> [TASK OBJECTIVE]:
Set the images aside and retype the whole listing exactly.

> [DATA FOR PROCESSING]:

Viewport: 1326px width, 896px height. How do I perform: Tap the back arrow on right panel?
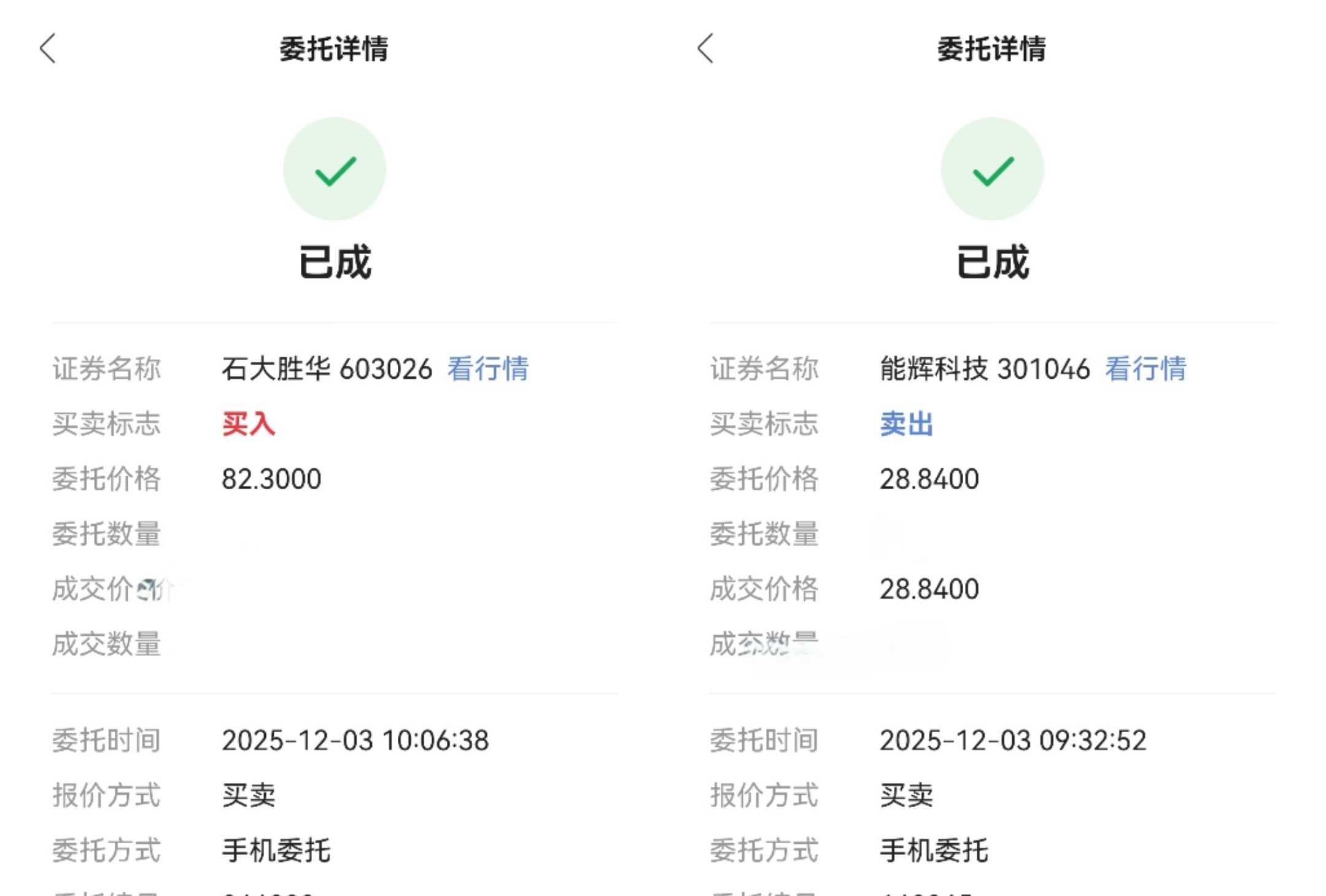click(705, 48)
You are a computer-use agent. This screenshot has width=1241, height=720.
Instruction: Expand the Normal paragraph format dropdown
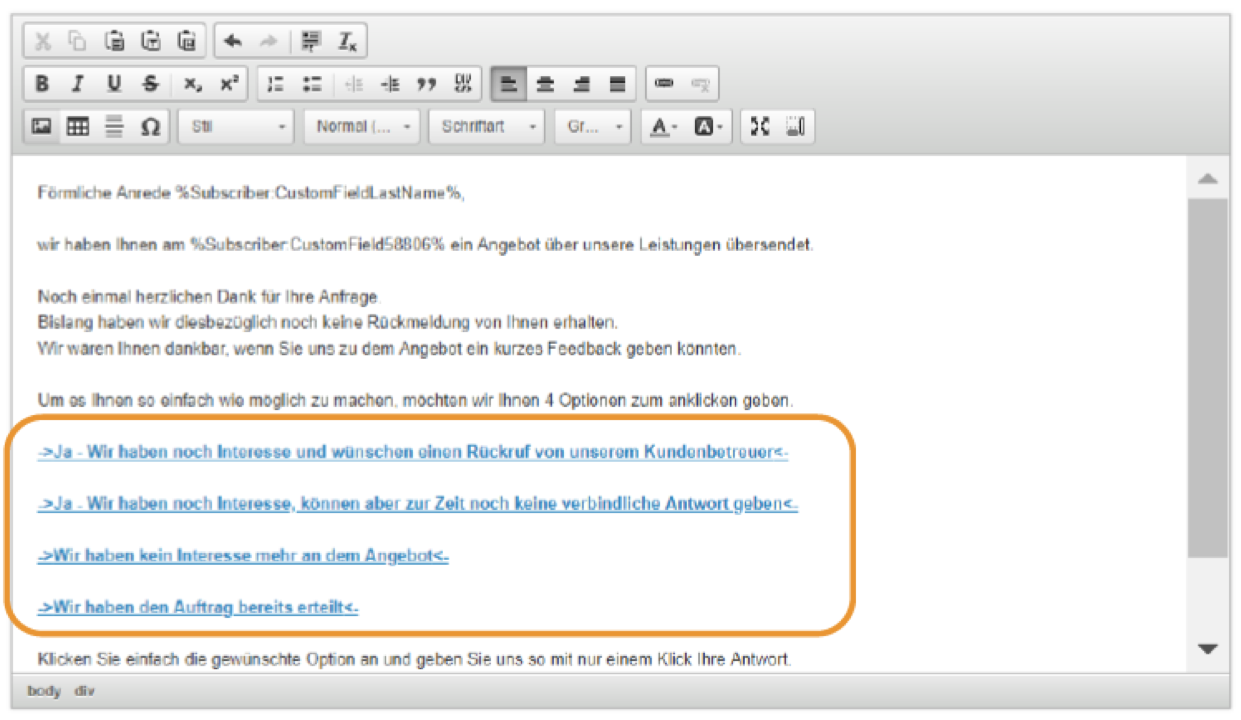click(362, 127)
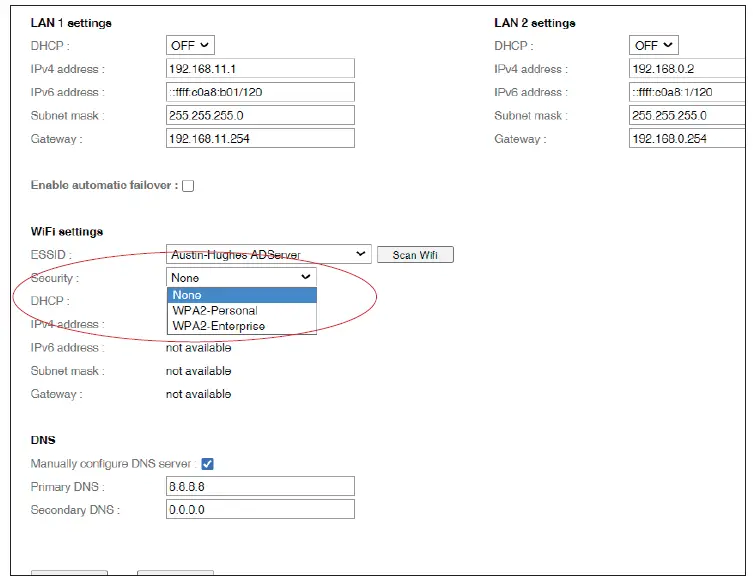Click LAN 2 IPv6 address field
The width and height of the screenshot is (753, 582).
pos(688,92)
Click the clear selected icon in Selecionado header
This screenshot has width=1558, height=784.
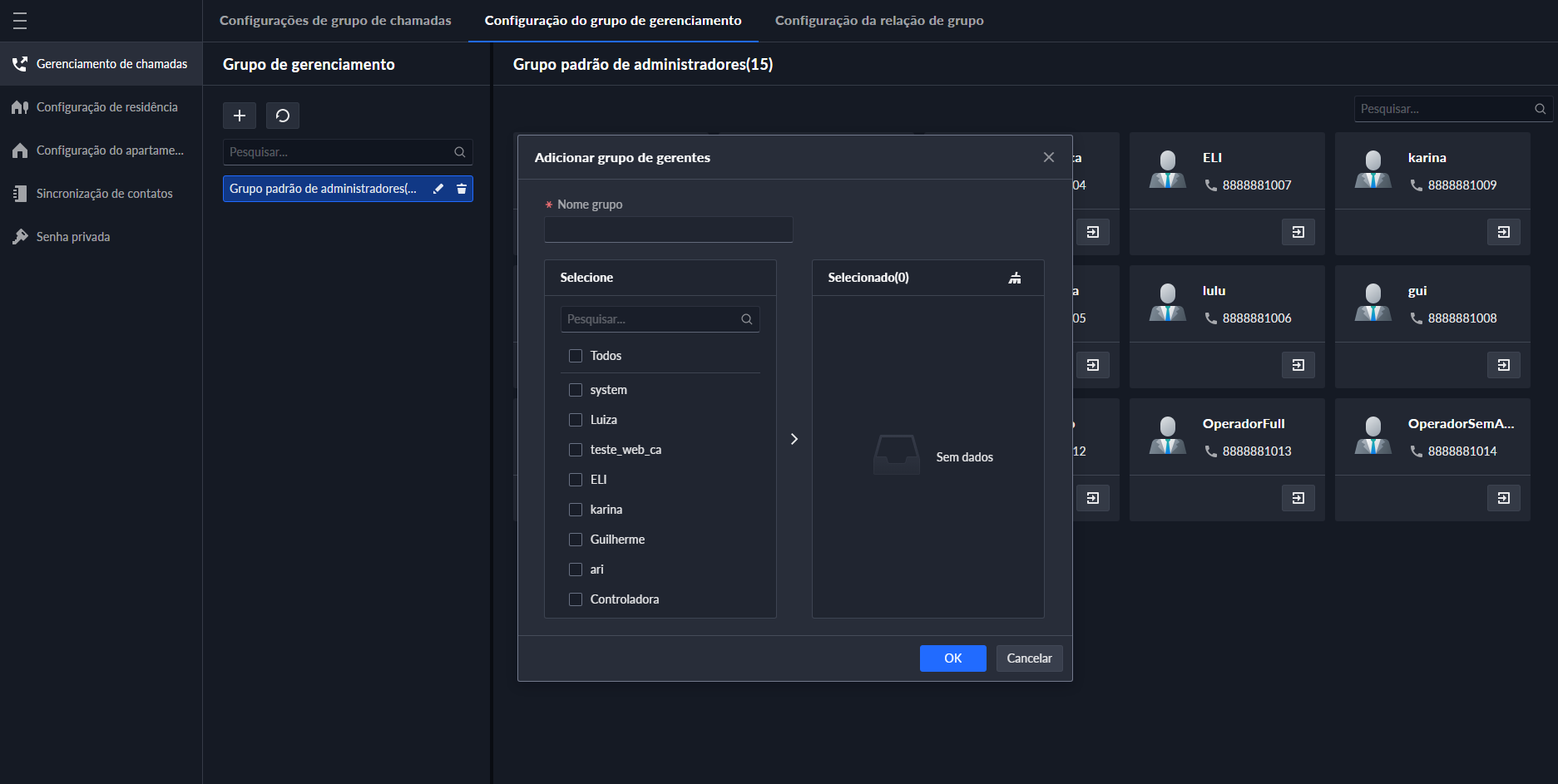click(x=1015, y=278)
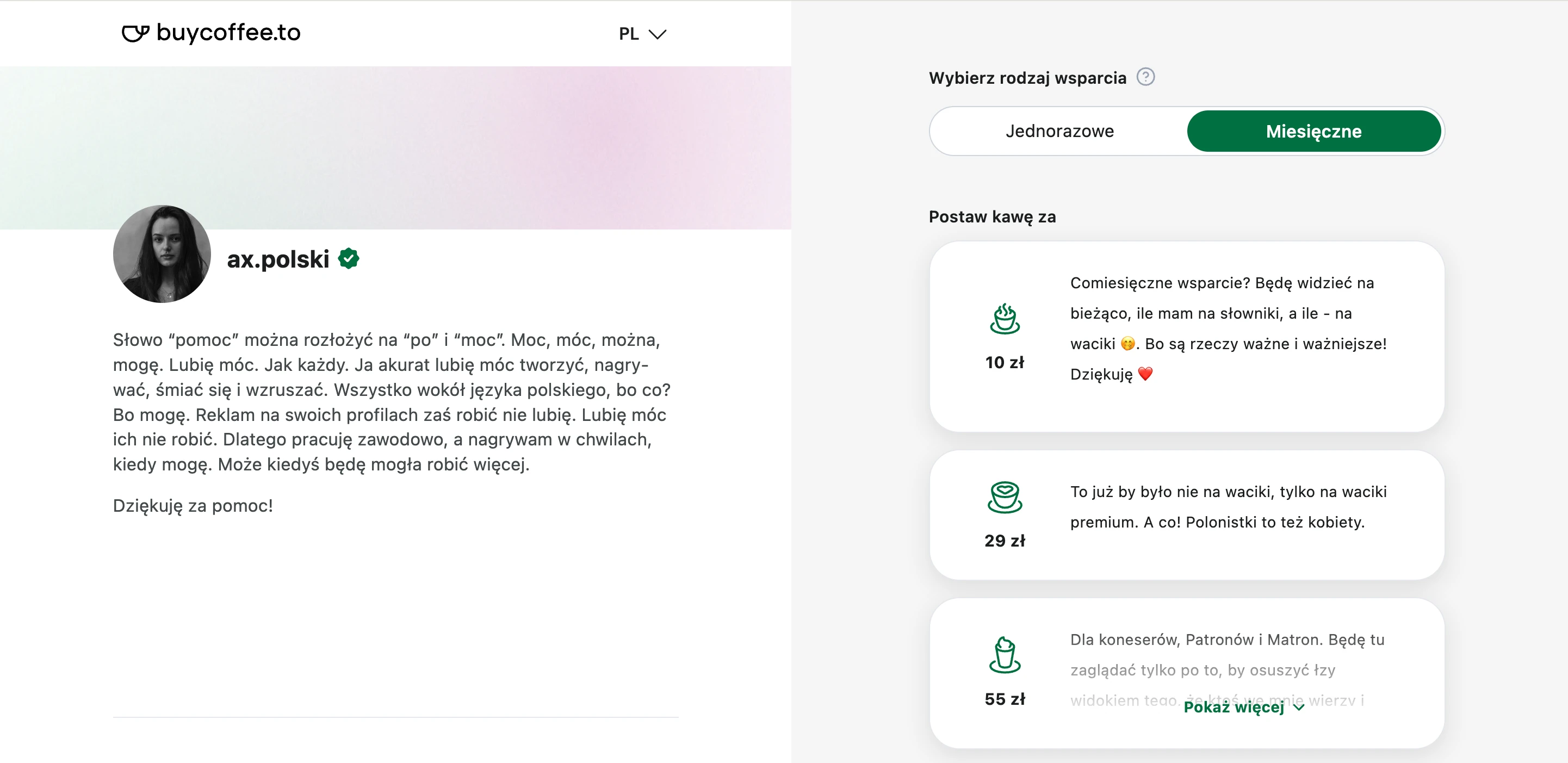The image size is (1568, 763).
Task: Select the steaming coffee cup icon for 10 zł
Action: (1005, 319)
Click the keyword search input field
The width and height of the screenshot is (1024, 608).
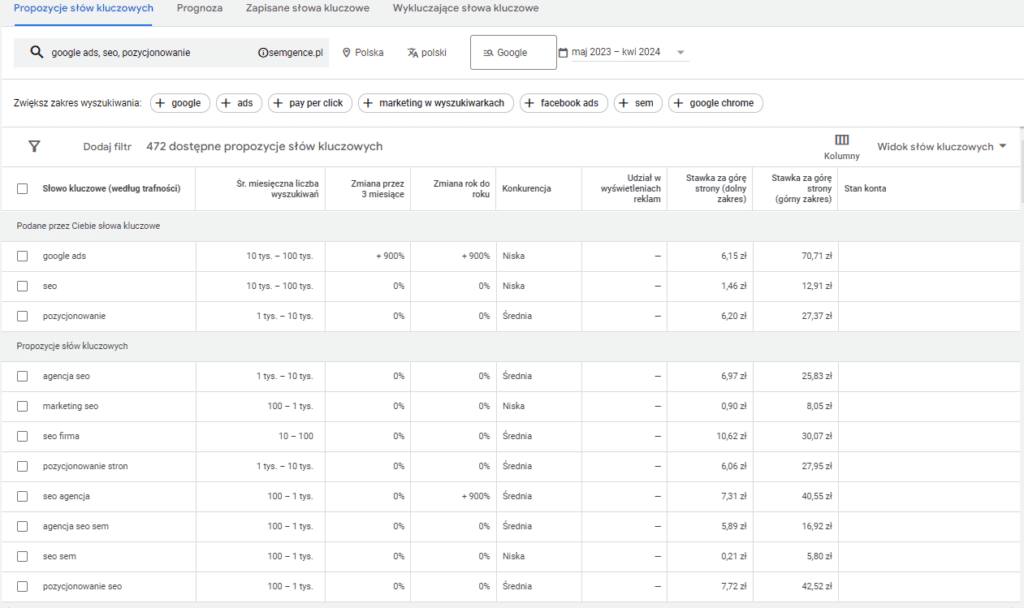[x=150, y=53]
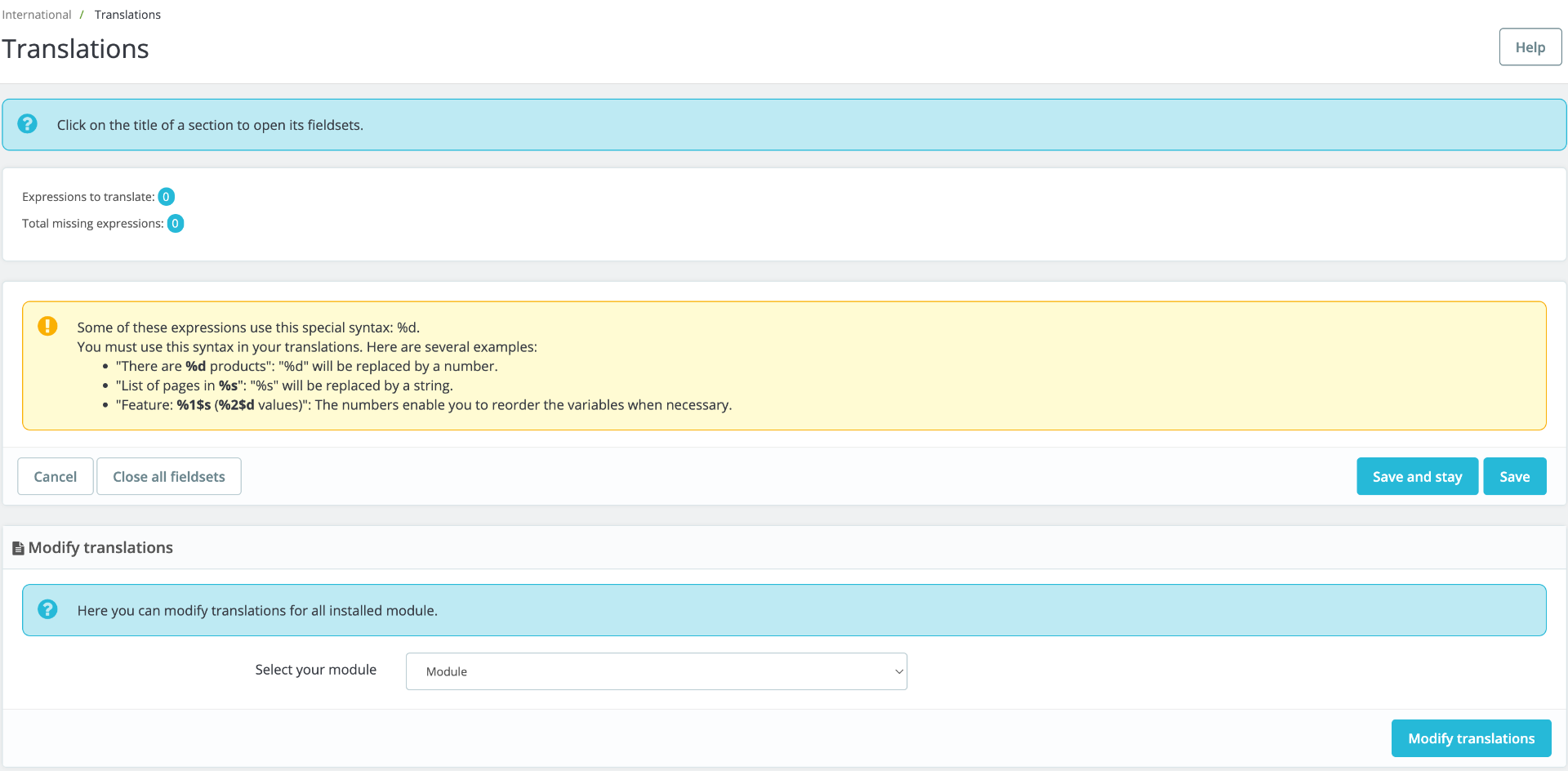
Task: Click the Translations page title
Action: click(x=75, y=49)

> [WRITTEN SOLUTION]:
Viewport: 1326px width, 896px height. How do I perform: Tap the back arrow on right panel?
click(705, 48)
You are a computer-use agent. This screenshot has width=1241, height=720.
Instruction: Expand the Normal paragraph format dropdown
click(362, 127)
Click LAN 2 IPv6 address field
The width and height of the screenshot is (753, 582).
pos(688,92)
Click the clear selected icon in Selecionado header
This screenshot has width=1558, height=784.
click(x=1015, y=278)
The image size is (1568, 763).
Task: Select the steaming coffee cup icon for 10 zł
Action: (1005, 319)
Click the keyword search input field
The width and height of the screenshot is (1024, 608).
[x=150, y=53]
Task: Click the Translations page title
Action: click(x=75, y=49)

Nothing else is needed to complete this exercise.